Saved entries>
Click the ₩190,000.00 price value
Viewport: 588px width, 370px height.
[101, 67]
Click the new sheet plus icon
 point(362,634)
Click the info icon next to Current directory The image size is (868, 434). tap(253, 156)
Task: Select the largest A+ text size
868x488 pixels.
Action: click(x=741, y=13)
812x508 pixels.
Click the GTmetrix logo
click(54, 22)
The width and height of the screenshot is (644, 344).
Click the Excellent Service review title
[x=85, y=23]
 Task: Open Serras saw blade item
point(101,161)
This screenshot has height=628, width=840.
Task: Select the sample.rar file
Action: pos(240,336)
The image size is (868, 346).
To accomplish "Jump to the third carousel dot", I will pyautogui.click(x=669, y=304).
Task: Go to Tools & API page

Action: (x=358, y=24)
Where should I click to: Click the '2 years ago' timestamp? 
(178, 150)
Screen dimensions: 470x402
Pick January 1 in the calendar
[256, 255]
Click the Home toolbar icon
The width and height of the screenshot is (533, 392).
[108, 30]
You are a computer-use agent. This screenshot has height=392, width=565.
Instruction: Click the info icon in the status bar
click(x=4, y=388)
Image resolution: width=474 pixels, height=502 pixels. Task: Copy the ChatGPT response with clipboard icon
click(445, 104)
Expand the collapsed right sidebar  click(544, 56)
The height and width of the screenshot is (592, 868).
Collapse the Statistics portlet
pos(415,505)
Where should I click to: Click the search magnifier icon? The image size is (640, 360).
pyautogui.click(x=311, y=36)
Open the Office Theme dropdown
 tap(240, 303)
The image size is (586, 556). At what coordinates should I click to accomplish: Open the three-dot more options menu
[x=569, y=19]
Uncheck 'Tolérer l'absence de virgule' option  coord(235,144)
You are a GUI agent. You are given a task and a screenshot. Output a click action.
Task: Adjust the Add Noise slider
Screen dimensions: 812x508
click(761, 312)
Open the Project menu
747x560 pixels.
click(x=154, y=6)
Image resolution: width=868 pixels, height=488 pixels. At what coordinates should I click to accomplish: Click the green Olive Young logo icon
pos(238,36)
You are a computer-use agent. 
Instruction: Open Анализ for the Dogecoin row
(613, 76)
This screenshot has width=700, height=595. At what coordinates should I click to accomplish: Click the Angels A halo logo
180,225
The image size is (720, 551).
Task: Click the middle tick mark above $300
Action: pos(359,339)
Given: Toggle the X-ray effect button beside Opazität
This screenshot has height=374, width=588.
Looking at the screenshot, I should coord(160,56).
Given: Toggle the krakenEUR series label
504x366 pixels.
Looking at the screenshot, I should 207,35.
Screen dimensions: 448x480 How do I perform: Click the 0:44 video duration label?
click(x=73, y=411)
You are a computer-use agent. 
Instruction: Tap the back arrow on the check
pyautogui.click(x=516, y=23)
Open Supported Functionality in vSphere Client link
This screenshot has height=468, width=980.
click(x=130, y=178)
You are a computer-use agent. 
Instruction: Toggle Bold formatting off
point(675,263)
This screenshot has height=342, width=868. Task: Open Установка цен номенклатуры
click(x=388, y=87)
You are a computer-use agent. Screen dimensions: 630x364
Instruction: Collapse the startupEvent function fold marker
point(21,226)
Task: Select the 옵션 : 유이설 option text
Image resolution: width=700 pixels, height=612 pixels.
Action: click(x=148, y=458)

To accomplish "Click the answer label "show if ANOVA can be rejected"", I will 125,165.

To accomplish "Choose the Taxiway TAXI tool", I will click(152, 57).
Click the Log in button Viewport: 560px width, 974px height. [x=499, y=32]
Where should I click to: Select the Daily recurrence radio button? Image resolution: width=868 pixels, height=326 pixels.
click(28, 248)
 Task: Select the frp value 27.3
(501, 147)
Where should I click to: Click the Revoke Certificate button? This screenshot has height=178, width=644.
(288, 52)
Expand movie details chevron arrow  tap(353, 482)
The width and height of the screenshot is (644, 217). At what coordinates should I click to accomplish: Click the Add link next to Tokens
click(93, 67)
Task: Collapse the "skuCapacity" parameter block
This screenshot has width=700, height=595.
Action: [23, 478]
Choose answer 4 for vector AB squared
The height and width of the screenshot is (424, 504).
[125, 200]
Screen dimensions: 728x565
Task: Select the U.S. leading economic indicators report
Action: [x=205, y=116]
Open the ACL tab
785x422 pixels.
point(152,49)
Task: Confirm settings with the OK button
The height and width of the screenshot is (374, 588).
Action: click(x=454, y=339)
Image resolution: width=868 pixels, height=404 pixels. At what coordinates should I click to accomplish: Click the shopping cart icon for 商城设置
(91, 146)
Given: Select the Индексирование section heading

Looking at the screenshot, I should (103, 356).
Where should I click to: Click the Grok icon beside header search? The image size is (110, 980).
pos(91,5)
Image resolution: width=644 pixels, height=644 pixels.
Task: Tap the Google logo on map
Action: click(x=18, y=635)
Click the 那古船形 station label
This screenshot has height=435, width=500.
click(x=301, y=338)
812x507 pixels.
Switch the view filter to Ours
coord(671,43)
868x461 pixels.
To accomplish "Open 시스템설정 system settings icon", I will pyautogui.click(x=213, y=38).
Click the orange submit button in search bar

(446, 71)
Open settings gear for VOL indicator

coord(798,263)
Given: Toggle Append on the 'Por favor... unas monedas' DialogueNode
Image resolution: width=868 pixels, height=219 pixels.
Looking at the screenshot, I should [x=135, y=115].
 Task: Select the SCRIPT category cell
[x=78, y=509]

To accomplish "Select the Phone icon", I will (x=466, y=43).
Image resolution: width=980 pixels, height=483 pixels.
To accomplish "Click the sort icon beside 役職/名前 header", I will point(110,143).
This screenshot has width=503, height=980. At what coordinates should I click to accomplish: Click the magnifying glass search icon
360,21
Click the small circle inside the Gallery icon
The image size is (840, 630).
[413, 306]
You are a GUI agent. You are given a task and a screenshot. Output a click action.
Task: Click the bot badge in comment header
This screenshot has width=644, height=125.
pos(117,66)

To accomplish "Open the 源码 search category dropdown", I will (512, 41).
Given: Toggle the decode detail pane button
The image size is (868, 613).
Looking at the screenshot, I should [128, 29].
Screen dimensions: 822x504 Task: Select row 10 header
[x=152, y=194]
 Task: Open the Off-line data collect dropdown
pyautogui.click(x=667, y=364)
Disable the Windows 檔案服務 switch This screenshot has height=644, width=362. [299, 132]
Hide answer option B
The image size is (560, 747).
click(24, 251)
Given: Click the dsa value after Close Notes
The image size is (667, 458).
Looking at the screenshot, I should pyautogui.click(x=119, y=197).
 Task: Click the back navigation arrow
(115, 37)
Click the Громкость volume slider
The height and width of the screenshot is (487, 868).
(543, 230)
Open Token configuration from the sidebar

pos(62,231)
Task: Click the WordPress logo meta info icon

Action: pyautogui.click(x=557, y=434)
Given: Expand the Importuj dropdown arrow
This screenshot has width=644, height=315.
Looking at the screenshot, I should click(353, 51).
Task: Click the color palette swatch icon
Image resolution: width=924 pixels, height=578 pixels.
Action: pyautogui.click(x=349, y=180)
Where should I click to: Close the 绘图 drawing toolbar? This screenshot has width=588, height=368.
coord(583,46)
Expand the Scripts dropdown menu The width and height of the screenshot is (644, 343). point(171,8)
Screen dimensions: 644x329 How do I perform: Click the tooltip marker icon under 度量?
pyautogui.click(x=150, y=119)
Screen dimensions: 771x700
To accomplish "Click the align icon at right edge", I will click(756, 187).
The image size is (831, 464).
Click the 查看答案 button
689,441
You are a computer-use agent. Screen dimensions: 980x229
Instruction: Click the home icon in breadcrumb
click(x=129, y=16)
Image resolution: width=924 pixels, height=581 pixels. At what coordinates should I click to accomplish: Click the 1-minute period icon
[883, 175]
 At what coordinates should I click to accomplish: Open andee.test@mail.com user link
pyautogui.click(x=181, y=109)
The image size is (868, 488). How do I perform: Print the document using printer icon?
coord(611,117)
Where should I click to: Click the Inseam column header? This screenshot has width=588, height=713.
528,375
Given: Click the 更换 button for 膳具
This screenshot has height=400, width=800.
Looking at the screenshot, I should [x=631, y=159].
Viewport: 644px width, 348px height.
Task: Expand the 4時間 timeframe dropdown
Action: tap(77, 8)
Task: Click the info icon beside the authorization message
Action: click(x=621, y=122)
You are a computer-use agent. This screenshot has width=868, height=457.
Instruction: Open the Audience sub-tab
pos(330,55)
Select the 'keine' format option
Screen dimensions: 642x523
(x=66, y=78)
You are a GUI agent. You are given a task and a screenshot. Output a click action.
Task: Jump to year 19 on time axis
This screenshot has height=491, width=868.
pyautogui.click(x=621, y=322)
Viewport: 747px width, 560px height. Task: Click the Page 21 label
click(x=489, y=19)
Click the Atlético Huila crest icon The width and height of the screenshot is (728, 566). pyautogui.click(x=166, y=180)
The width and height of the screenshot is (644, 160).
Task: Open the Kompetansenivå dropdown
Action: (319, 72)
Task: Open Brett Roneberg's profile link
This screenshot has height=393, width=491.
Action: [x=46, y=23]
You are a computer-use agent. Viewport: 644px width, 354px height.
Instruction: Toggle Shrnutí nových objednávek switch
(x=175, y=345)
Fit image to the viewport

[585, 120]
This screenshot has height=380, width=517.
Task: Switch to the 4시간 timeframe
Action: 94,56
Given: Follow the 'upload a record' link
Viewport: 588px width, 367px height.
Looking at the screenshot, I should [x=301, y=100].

INSTRUCTIONS FOR THE TASK>
Only the number is needed here: how many lines of the records contain "Jump"?

ANSWER TO THIS TASK>
2